··· DATA PROVIDED

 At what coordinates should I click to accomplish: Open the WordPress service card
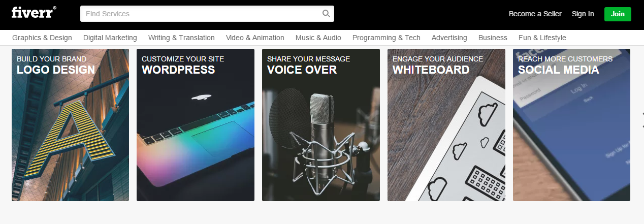click(196, 125)
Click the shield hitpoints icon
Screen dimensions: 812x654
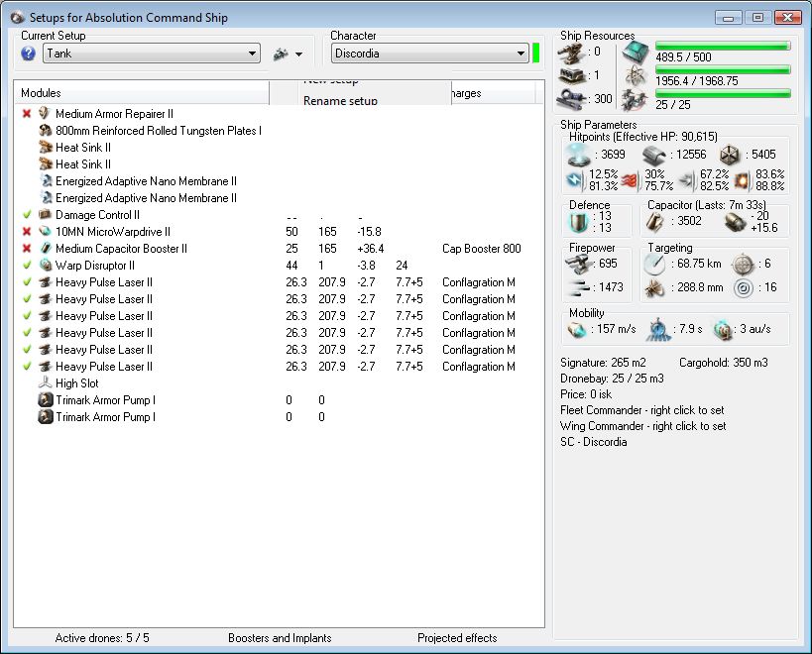pyautogui.click(x=578, y=156)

······

EXERCISE REQUIREMENTS — Print all of the data exactly, and do not carry over any pictures.

TASK RESPONSE —
 At what coordinates should I click to accomplish: Open the WordPress service card
click(196, 125)
Click the shield hitpoints icon
Screen dimensions: 812x654
pyautogui.click(x=578, y=156)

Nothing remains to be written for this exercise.